#### [Exercise requirements]
Can you copy the records below word for word, starting with the line that contains "Where should I click to: Open the 复权" and going on through the line that contains "coord(432,288)", with both of those lines included?
>> begin
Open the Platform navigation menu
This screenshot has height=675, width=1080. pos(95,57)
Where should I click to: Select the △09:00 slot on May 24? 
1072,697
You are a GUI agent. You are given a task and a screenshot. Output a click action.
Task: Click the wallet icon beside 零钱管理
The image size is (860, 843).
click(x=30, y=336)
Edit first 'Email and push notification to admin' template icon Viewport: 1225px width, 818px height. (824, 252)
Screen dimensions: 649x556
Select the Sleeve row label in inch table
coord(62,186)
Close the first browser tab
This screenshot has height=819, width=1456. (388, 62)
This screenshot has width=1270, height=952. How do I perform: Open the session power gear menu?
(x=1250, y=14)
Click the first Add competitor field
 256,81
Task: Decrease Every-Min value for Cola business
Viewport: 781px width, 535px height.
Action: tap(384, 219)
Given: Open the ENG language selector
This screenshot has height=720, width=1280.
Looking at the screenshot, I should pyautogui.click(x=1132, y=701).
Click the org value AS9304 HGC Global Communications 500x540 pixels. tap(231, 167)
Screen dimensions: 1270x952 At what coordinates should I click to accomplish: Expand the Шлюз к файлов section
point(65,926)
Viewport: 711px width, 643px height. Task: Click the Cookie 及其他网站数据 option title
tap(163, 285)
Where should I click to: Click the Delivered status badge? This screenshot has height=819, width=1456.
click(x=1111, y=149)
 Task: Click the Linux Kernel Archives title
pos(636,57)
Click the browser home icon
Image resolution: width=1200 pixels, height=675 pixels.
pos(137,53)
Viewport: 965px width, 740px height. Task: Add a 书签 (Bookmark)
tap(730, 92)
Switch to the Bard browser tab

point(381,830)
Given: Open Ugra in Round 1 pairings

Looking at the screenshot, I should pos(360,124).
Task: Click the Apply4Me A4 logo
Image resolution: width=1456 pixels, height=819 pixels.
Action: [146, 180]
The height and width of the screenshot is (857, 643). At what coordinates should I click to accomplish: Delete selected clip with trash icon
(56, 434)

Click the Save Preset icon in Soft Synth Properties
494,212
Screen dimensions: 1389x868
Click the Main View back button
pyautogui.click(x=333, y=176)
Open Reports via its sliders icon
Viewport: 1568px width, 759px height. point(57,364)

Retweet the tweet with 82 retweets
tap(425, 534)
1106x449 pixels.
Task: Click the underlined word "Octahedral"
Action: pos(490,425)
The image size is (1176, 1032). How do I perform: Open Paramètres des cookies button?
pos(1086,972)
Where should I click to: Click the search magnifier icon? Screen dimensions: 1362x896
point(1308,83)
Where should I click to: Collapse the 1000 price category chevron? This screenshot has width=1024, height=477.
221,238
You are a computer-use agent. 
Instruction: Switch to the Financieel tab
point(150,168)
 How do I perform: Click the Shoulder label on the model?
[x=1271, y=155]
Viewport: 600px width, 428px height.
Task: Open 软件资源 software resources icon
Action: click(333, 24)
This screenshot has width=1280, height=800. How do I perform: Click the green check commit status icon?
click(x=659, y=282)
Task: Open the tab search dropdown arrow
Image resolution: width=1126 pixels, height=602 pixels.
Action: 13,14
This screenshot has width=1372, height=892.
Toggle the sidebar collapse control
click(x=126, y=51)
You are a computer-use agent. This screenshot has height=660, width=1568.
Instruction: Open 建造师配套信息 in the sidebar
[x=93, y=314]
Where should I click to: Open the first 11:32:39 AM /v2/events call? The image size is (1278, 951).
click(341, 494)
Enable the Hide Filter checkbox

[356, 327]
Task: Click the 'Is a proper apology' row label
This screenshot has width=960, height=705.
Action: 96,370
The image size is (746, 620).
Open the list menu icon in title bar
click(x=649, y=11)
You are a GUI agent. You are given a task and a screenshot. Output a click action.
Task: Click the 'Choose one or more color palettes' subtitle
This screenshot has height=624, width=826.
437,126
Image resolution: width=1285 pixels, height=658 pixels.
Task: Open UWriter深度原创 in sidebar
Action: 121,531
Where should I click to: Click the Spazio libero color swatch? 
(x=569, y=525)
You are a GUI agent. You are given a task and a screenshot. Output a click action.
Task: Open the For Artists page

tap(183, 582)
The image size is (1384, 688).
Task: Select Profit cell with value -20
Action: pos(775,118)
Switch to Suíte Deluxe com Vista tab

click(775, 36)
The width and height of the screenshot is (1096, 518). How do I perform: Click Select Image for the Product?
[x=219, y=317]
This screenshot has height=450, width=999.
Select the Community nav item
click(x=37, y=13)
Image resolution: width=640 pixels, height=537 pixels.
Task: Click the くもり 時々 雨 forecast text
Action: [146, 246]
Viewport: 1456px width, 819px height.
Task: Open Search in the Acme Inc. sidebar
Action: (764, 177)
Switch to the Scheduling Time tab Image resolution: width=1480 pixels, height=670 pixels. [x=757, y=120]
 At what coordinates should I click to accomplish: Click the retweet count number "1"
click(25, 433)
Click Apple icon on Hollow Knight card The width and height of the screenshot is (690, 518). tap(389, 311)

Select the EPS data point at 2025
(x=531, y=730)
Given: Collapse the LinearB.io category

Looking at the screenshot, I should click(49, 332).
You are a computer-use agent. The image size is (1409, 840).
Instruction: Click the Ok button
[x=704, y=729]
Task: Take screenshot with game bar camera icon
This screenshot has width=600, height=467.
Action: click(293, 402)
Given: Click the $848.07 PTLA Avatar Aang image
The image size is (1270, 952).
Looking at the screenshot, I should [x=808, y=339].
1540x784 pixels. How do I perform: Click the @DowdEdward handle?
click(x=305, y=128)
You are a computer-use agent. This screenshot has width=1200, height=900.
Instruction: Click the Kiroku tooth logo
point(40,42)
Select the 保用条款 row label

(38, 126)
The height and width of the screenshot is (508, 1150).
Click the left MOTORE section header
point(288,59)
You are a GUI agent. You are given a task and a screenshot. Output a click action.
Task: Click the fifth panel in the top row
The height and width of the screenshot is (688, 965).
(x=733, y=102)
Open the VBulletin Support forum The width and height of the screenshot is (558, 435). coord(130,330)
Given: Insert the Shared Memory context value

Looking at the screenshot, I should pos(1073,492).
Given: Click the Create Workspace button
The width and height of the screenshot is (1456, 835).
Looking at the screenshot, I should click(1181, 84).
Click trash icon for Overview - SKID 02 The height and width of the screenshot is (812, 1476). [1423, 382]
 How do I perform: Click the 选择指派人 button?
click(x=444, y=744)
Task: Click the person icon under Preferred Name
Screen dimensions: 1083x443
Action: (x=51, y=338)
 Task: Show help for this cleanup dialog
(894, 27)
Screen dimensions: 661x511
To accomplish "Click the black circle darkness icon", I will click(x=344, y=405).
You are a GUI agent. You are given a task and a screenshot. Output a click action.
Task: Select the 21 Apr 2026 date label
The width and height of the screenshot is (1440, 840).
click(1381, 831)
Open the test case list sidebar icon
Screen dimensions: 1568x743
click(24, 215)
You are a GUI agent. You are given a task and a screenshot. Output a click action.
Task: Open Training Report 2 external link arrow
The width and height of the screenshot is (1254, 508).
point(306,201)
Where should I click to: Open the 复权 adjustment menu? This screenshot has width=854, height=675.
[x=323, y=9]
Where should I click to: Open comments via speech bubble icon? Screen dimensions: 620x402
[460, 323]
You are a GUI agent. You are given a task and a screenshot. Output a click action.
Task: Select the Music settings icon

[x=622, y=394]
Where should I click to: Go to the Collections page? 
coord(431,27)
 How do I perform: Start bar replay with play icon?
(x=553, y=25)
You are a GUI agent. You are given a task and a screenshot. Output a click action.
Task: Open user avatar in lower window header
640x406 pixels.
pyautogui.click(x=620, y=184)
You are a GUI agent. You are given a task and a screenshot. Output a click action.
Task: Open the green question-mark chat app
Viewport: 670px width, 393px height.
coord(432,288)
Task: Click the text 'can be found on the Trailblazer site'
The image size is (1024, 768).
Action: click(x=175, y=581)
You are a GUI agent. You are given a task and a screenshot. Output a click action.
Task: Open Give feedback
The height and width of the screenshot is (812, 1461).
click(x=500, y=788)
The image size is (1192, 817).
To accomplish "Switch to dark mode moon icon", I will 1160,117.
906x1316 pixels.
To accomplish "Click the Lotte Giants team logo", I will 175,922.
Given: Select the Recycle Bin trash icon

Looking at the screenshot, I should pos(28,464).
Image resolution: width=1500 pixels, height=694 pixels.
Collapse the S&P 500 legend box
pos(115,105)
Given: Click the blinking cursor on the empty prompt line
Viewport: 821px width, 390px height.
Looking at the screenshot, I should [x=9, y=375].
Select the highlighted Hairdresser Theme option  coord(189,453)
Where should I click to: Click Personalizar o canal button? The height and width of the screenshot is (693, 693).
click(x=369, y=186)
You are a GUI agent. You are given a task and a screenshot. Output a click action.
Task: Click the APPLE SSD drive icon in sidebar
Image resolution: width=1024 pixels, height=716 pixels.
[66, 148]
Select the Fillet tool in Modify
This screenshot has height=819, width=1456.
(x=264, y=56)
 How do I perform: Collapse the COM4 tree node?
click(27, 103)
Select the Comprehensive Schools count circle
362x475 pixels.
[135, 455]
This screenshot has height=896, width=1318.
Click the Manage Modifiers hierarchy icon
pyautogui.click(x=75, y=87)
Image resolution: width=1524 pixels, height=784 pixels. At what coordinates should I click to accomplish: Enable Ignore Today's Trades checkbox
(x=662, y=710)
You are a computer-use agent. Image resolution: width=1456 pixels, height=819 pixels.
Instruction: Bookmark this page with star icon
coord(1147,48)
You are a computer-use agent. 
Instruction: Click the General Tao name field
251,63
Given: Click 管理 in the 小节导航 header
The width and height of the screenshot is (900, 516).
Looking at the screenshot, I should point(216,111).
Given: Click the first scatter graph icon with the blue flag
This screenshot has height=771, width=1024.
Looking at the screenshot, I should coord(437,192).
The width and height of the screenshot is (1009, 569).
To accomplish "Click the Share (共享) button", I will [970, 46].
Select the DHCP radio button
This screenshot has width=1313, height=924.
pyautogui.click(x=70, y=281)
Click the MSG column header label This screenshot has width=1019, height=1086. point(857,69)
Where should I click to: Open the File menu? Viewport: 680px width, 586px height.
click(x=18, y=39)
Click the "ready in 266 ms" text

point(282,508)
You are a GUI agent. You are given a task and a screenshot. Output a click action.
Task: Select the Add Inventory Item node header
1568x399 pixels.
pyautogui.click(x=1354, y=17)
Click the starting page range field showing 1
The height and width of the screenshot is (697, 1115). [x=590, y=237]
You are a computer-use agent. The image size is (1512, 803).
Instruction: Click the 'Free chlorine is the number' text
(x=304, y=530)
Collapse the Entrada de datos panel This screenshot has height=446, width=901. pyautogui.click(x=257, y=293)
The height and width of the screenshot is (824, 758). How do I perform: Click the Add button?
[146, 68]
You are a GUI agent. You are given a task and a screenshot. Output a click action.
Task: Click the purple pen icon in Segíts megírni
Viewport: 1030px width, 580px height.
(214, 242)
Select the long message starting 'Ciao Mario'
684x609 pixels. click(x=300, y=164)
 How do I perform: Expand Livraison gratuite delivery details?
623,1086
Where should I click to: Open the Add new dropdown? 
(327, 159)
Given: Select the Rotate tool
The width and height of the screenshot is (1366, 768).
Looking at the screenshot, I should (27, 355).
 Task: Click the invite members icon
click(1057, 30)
>> end
#### [Answer to this problem]
Where should I click to: Open the 复权 adjustment menu? This screenshot has width=854, height=675.
[x=323, y=9]
Where should I click to: Open comments via speech bubble icon? Screen dimensions: 620x402
[460, 323]
You are a GUI agent. You are given a task and a screenshot. Output a click action.
Task: Select the Music settings icon

[x=622, y=394]
Where should I click to: Go to the Collections page? 
coord(431,27)
 How do I perform: Start bar replay with play icon?
(x=553, y=25)
You are a GUI agent. You are given a task and a screenshot. Output a click action.
Task: Open user avatar in lower window header
640x406 pixels.
pyautogui.click(x=620, y=184)
You are a GUI agent. You are given a task and a screenshot. Output a click action.
Task: Open the green question-mark chat app
Viewport: 670px width, 393px height.
coord(432,288)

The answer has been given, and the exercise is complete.